Benedykt XVI w encyklice „Bóg jest miłością” ukazał ludzką miłość w różnych wymiarach, również tę związaną ze słowem caritas, rozumianą jako miłość bliźniego poprzez całkowite oddanie się jemu. Zdaniem Papieża: „Widok człowieka cierpiącego dotyka naszych serc. Jednak zaangażowanie charytatywne przekracza zwykłą filantropię. To Bóg popycha nasze serca do łagodzenia nędzy. I w rezultacie to Jego niesiemy cierpiącemu światu”.
Dane dotyczące wolontariatu w Polsce jak na razie są dość optymistyczne, bowiem od 2001 roku liczba wolontariuszy wzrosła dwukrotnie. W roku ubiegłym prawie siedem milionów Polaków swój wolny czas poświęciło na niesienie pomocy osobom potrzebującym. Z przeprowadzonych badań wynika, że najczęściej wolontariusze angażują się w prace na rzecz organizacji i ruchów religijnych lub wspólnot parafialnych.
Naturalny odruch
„Cóż takiego skłania wolontariusza do poświęcenia swego życia dla innych? Przede wszystkim naturalny odruch serca, który przynagla każdego człowieka do pomocy drugiemu – swemu bliźniemu” – to słowa Wolontariusza wolontariuszy XXI wieku – Jana Pawła II.
Przyzwyczailiśmy się, że w życie naszej parafii coraz czynniej angażują się wolontariusze niosący pomoc zarówno dzieciom i młodzieży mającej kłopoty z nauką, jak i osobom starszym, samotnym oraz najuboższym. Niewątpliwie nieodzownym elementem istnienia i prawidłowego działania wolontariatu jest stała formacja duchowa ich członków, nad którą czuwają kapłani opiekujący się tą szczególną i coraz liczniejszą grupą członków Kościoła. Właśnie od opiekunów duchowych zależy, ile i jak cennych owoców pozostanie na drodze, którą podążą siewcy miłości miłosiernej.
━━━━━━━━━━━━━━━━
LISTA ZADAŃ ->
(A) Odpowiedz na pytania dotyczące tekstu o wolontariacie.
(i) W jakiej encyklice Benedykt XVI ukazał ludzką miłość w różnych wymiarach?
(ii) Ilu Polaków w ubiegłym roku poświęciło wolny czas na niesienie pomocy osobom potrzebującym?
(iii) Kto czuwa nad stałą formacją duchową członków wolontariatu?
(B) Kontynuuj tekst o wolontariacie, zaczynając zaraz po jego ostatnim zdaniu.
━━━━━━━━━━━━━━━━
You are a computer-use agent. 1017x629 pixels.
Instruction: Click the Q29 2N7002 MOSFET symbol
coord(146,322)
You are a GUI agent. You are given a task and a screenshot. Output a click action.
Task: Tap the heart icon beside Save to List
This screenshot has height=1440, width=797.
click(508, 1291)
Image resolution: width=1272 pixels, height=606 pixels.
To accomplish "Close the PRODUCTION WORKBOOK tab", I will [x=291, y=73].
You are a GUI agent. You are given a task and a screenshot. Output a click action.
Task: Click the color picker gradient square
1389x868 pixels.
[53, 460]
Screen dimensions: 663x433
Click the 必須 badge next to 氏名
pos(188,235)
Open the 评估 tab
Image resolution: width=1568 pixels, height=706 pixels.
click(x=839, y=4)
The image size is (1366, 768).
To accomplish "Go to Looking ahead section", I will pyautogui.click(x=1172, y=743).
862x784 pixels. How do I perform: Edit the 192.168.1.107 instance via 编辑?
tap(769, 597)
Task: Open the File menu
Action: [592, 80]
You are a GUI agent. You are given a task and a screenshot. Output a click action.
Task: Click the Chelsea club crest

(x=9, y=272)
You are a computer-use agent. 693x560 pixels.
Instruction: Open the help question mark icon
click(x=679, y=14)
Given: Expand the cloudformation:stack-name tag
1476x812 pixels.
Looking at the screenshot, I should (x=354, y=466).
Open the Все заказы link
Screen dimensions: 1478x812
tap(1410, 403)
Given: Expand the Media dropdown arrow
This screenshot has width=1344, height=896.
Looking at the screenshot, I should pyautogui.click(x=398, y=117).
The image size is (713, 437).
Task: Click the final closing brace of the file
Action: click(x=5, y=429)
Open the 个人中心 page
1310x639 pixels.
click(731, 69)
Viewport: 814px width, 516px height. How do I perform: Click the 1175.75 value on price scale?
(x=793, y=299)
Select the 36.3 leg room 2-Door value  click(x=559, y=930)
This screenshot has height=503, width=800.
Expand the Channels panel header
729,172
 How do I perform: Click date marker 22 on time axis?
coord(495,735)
━━━━━━━━━━━━━━━━
ODPOWIEDZI DO ZADAŃ ->
(A)
(i) Benedykt XVI ukazał ludzką miłość w różnych wymiarach w encyklice „Bóg jest miłością”.
(ii) W ubiegłym roku wolny czas na pomoc osobom potrzebującym poświęciło prawie siedem milionów Polaków.
(iii) Nad stałą formacją duchową członków wolontariatu czuwają kapłani opiekujący się tą grupą członków Kościoła.

(B)
A jednak młodzież
Młodzież, czyli najaktywniejszy trzon chrześcijańskiego wolontariatu, jest bardzo twórcza i wie, jak pomagać. Udowodnili to między innymi młodzi ludzie z Osia, członkowie Szkolnego Koła Caritas Diecezji Pelplińskiej, którzy od dłuższego czasu zbierają makulaturę, aluminium i inne surowce wtórne. Cel mają bardzo konkretny, każdy uzbierany w trudzie grosz odkładają na konto dwunastoletniego kolegi z Indii, którego chcą zaadoptować w ramach akcji „Adopcja duchowa”.
Nie jest to ich jedyna inicjatywa, bowiem swoją opieką otoczyli miejscowe domy dziecka oraz domy opieki społecznej, do których przede wszystkim niosą radość, wsparcie duchowe i materialne. W 1987 roku po raz pierwszy wysłali własnoręcznie wykonaną kartę pocztową do Ojca Świętego Jana Pawła II. W odpowiedzi Papież przesłał im także kartkę, którą własnoręcznie napisał. Od tego momentu systematycznie następowała wymiana korespondencji między Watykanem a Osiem.
Przed każdą podejmowaną inicjatywą młodzież wspólnie modli się, bowiem modlitwa jest podstawą ich działań. W swoich modlitewnych intencjach powierzają nauczycieli, kolegów i koleżanki oraz te wszystkie osoby, które pomagają im w dobroczynności. Za każdym razem także wspólnie odmawiają Różaniec. Paciorki jednego są im szczególnie bliskie, to bowiem osobisty dar, jaki otrzymali od Jana Pawła II.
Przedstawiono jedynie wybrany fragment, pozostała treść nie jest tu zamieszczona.